Tenía siete años y fue a su primer funeral, donde estuvo sentando al frente y dejó la rosa; su primer funeral fue el momento mas triste de su vida. Ahí aprendió que lo primero no siempre significaba lo bueno. Volvió de su primer funeral y su madre se agachó y lo abrazó, susurrando palabras de aliento que no servían de nada porque ella estaba destruida. Él quería decirle que ella no podía arreglarlo a él si no se arreglaba primero a sí misma. Pero en su lugar la abrazó.

—Hijo, tenemos algo que decirte...—empezó la mujer.

Vestía negro y le quedaba horrible porque su madre no era negro, su madre era amarillo, naranja y rosa con canciones alegres y adivinanzas divertidas. Su madre no era negro y malas noticias; ella no podía quedar en su memoria así.

—Lo sé—dijo.

Sus padres se miraron entre sí. Unos años después, él comprendió que ellos querían que él lo supiera solo, no querían informarle de algo tan malditamente trágico ellos mismos. Y, también, años después, comprendió que era para perder la culpa que sentían.

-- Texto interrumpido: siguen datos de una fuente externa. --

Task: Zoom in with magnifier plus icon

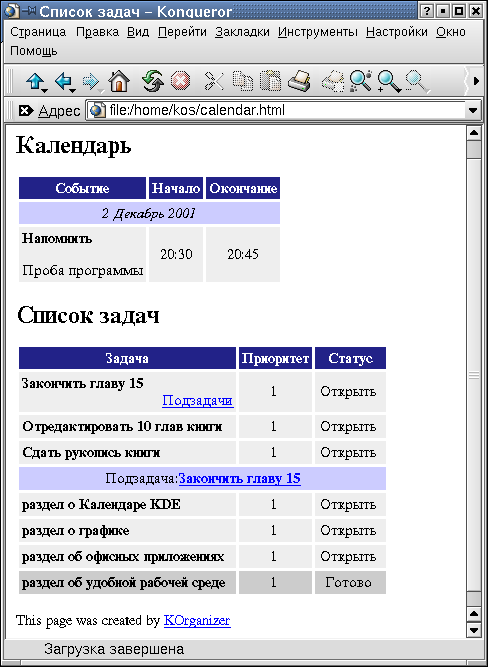Action: tap(389, 82)
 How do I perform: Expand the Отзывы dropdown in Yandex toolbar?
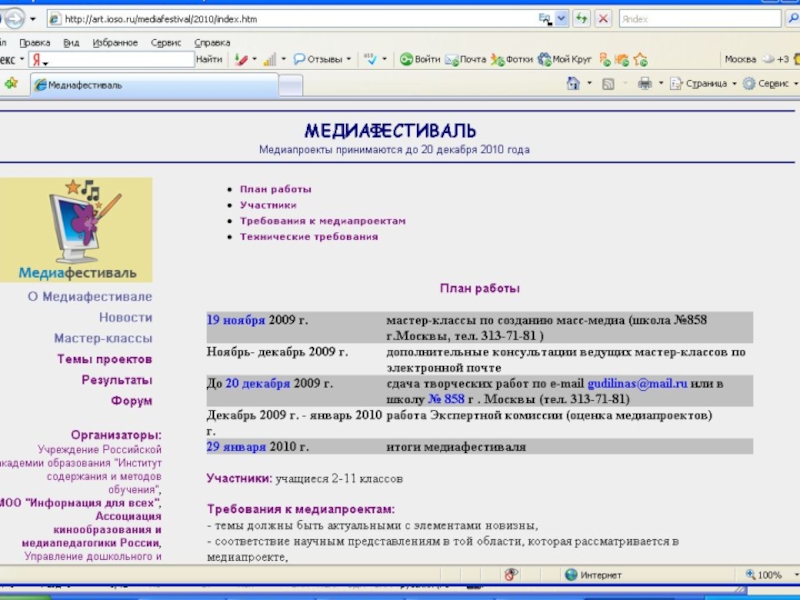coord(348,60)
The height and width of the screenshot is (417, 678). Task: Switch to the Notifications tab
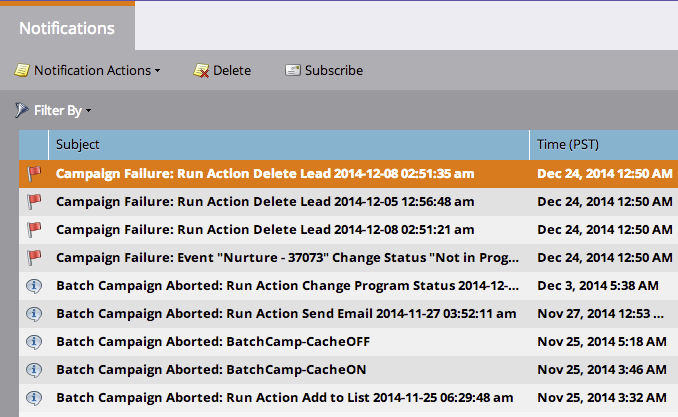coord(66,29)
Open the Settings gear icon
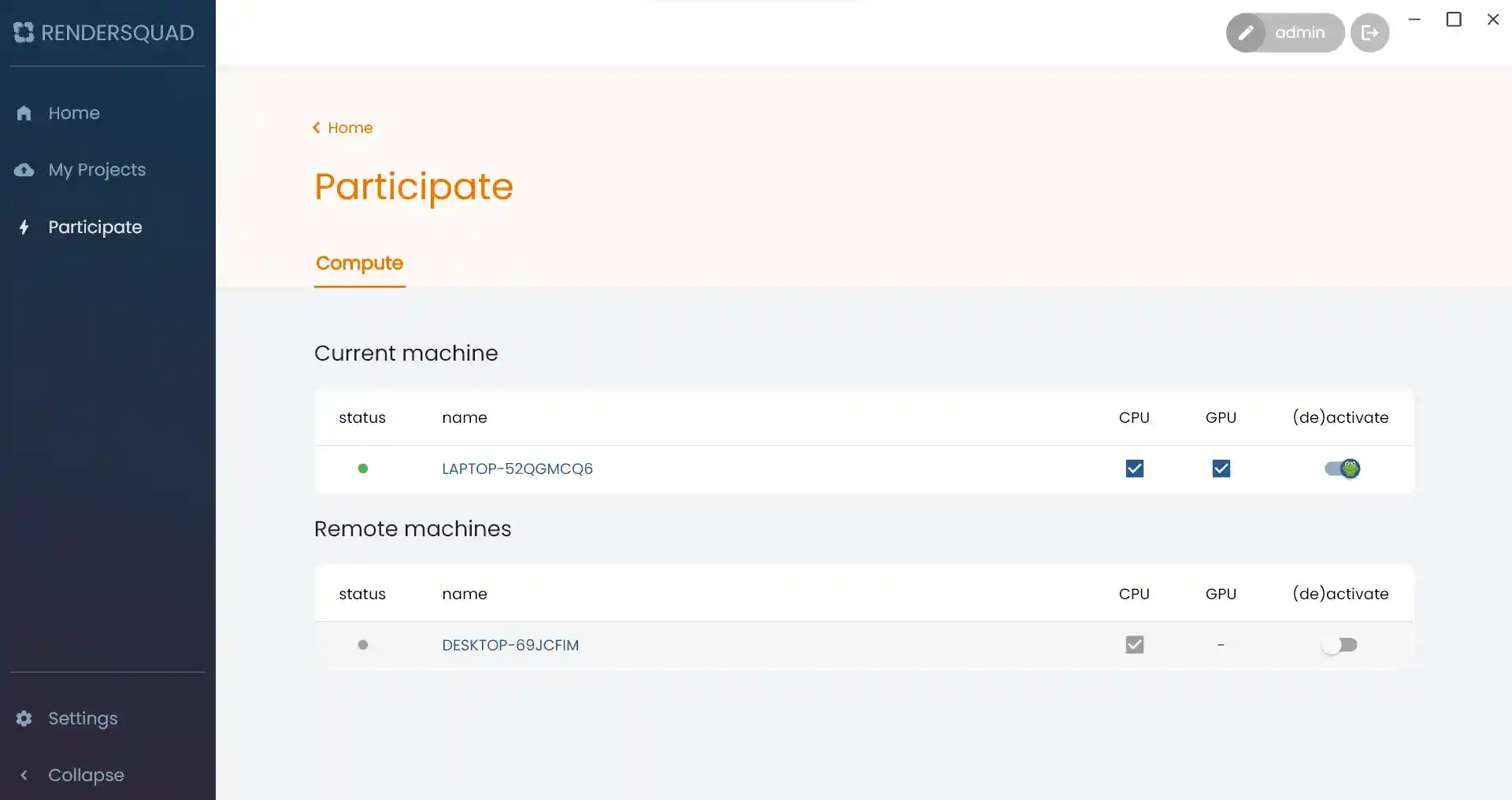 24,718
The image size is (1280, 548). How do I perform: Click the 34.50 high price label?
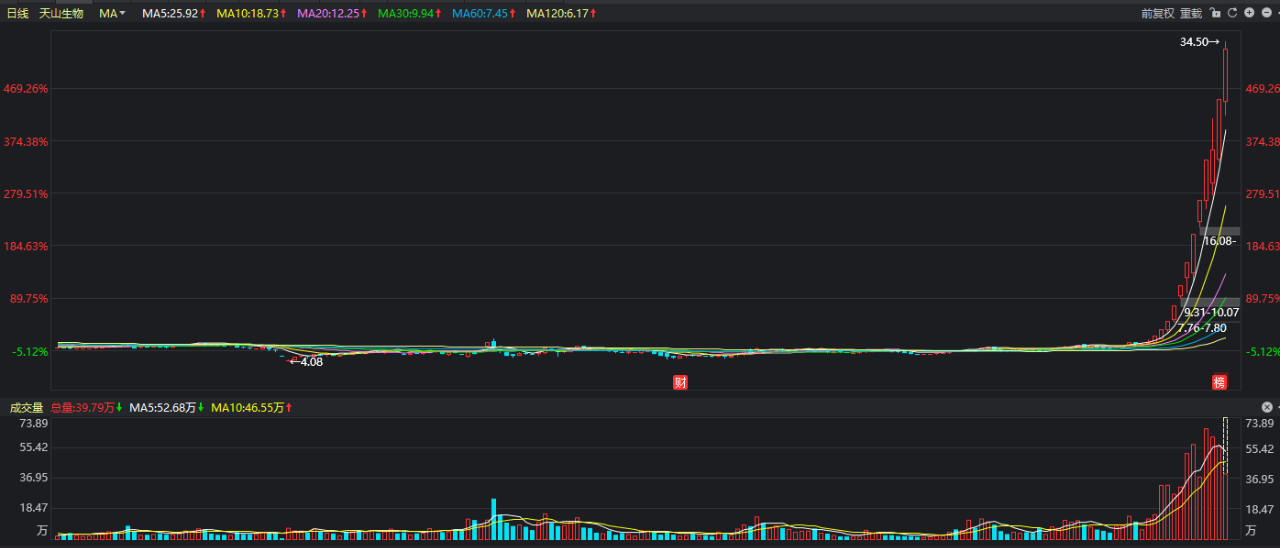point(1194,42)
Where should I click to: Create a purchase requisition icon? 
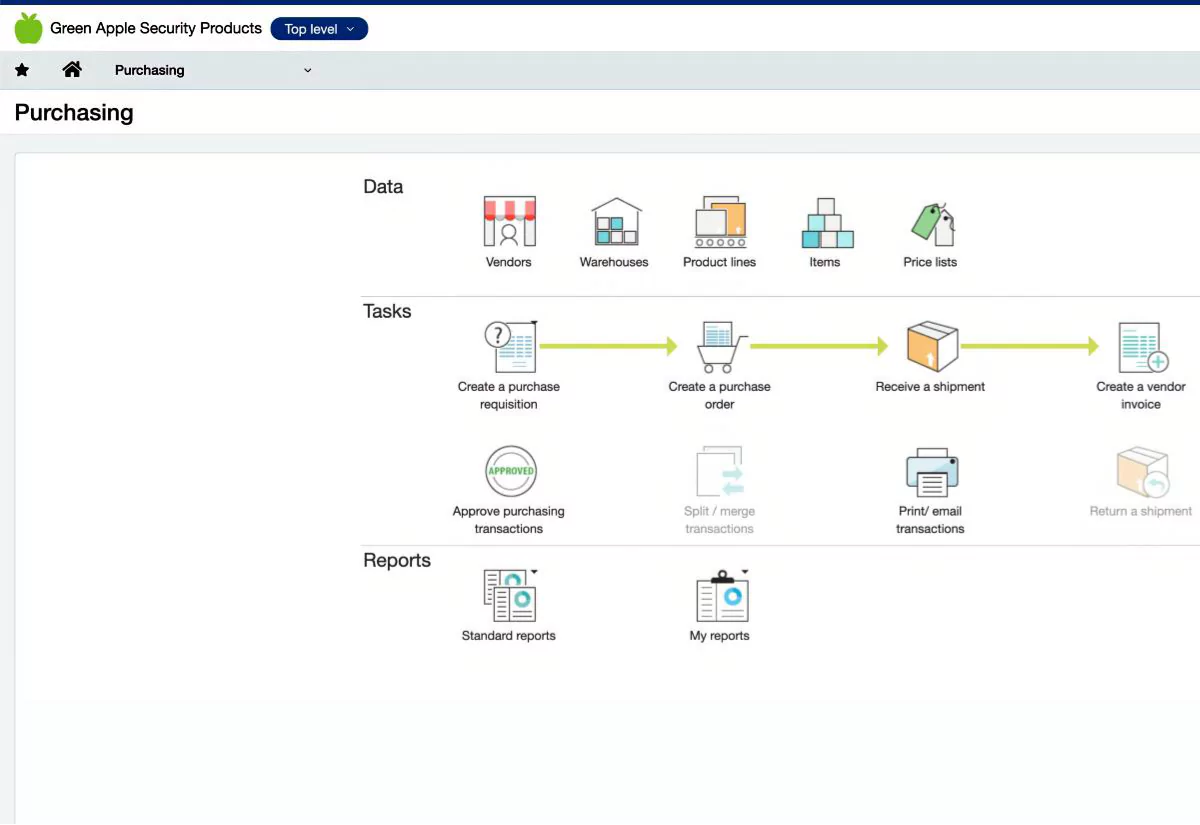[509, 347]
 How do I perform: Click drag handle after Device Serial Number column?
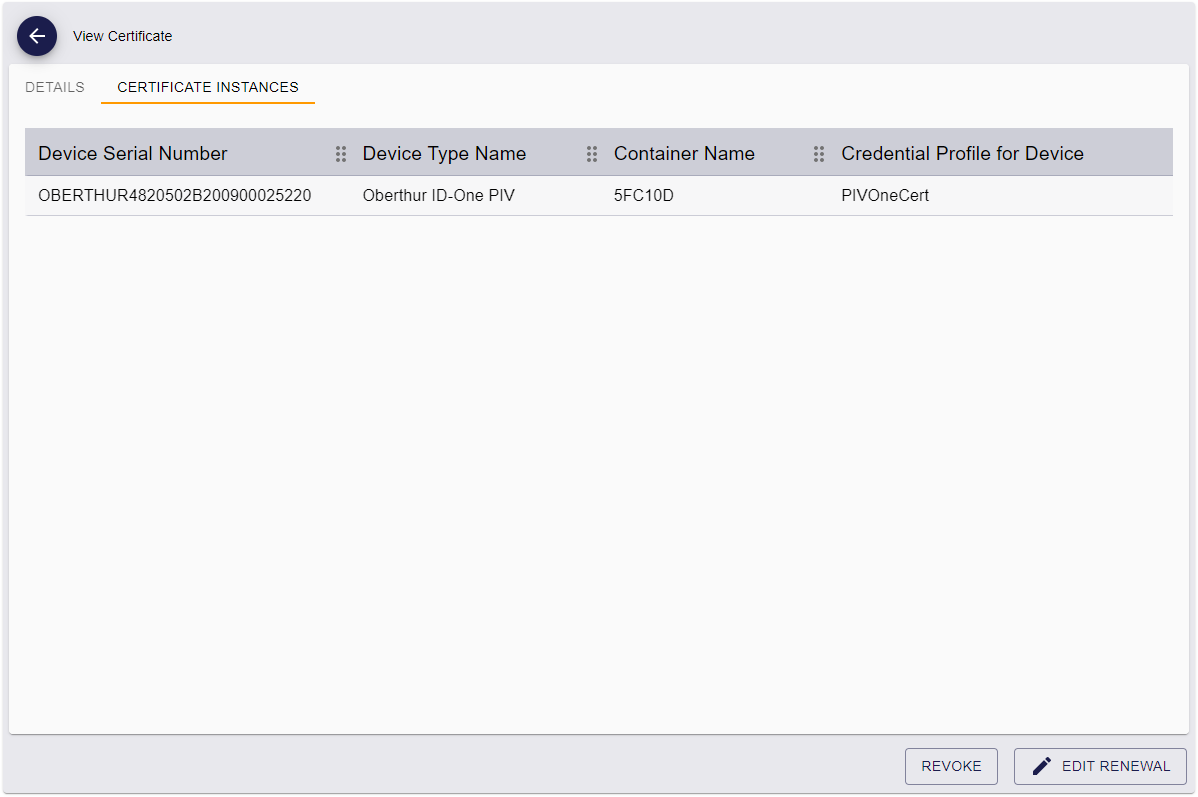pos(341,154)
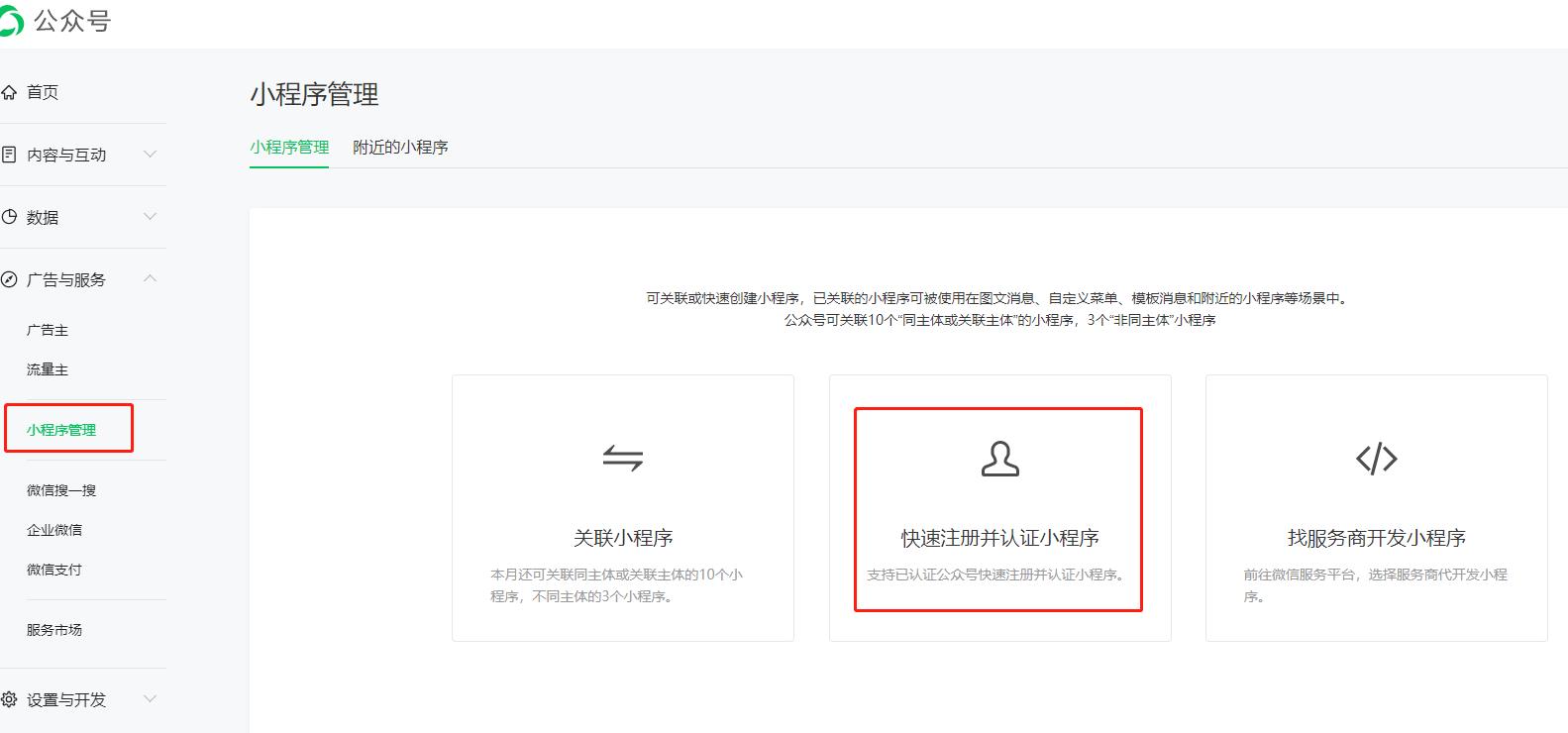Switch to the 附近的小程序 tab

(x=400, y=147)
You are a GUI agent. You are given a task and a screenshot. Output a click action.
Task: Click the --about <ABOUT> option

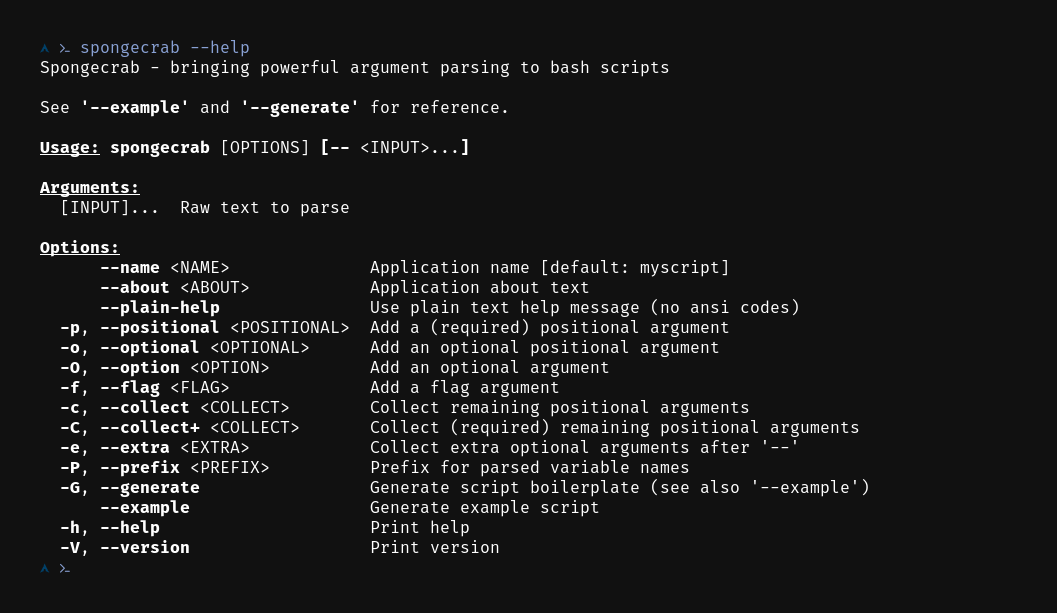(175, 288)
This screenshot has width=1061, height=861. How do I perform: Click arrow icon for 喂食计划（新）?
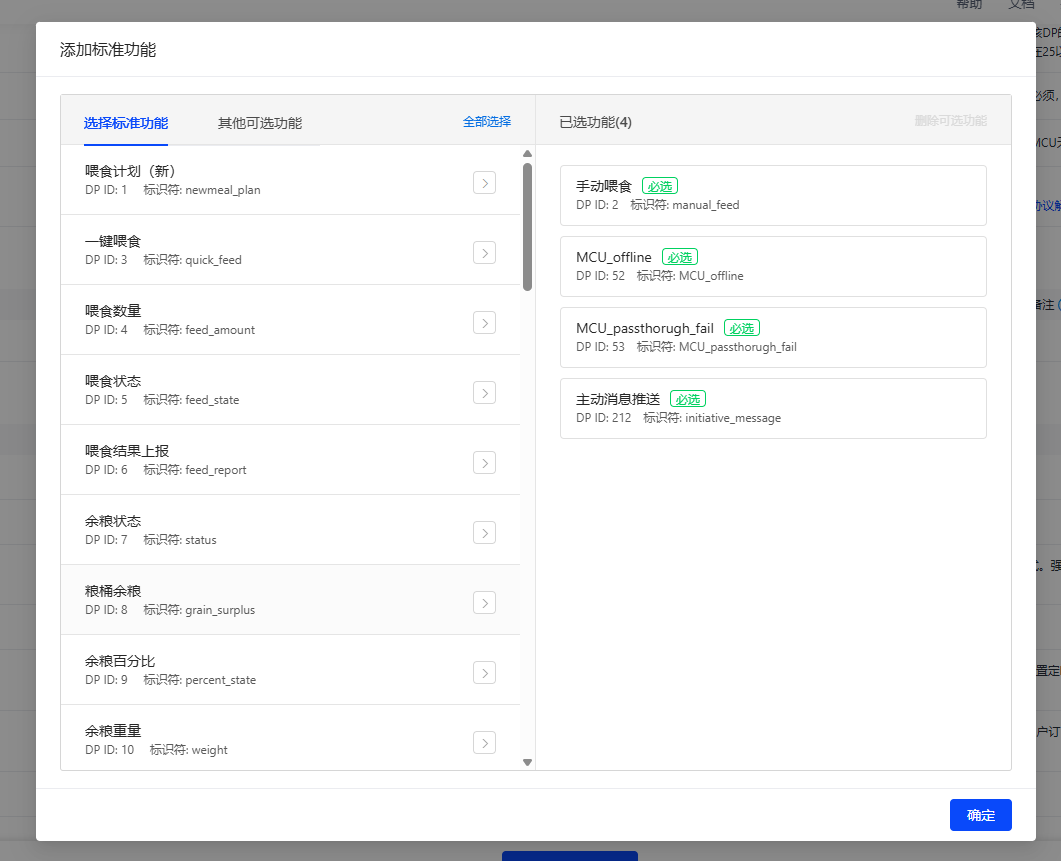coord(484,182)
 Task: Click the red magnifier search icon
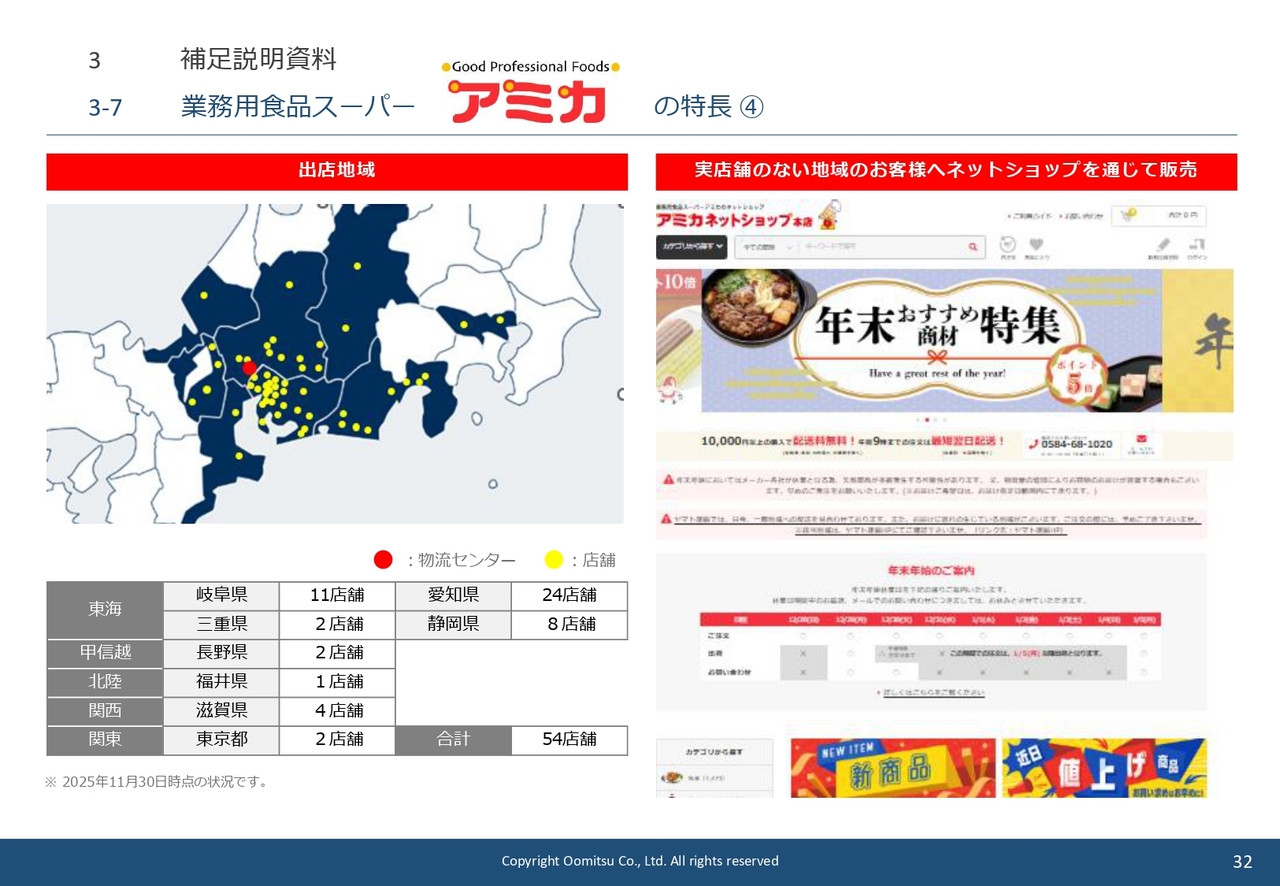coord(972,247)
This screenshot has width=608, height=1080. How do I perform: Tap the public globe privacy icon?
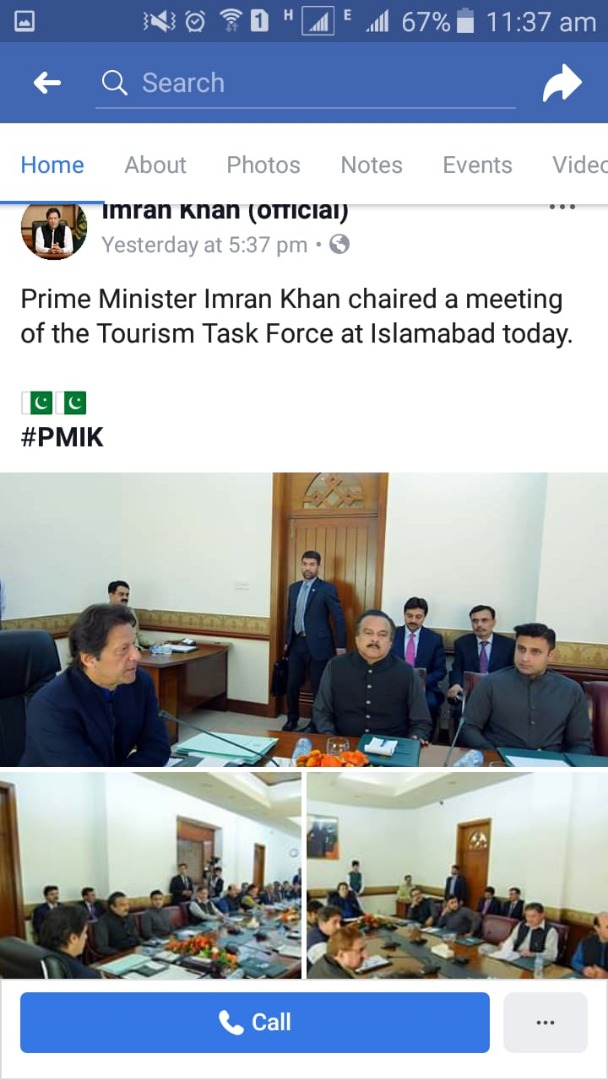339,244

—Lo sabes—afirmó su madre, casi aliviada. Nadie podía estar aliviado en esa situación, no debía ser legal—. Cariño, lo sentimos tanto.

Y Emmett recibió tantas condolencias, disculpas de gente que realmente no tenía nada que ver, que apenas habían hablado con la persona muerta. ¿Por qué se disculpaban? Ellos no hicieron nada y aún así actuaban como si lo hubieran hecho todo. Pedían perdón cuando ellos ni siquiera sabía lo que era el perdón. Pero sus padres sí debían pedirle perdón, de rodillas y múltiples veces, porque lo dejaron descubrirlo solo, lo dejaron llorando solo y porque ellos se merecían abrir la herida para sentir lo mismo que él.

No respondió. No abrazó a nadie y simplemente subió las escaleras de la silenciosa casa.

Tal vez ahí fue cuando comenzó esa separación de lazos entre sus padres y él, esa distancia invisible pero enormemente visible que había entre Emmett y los culpables.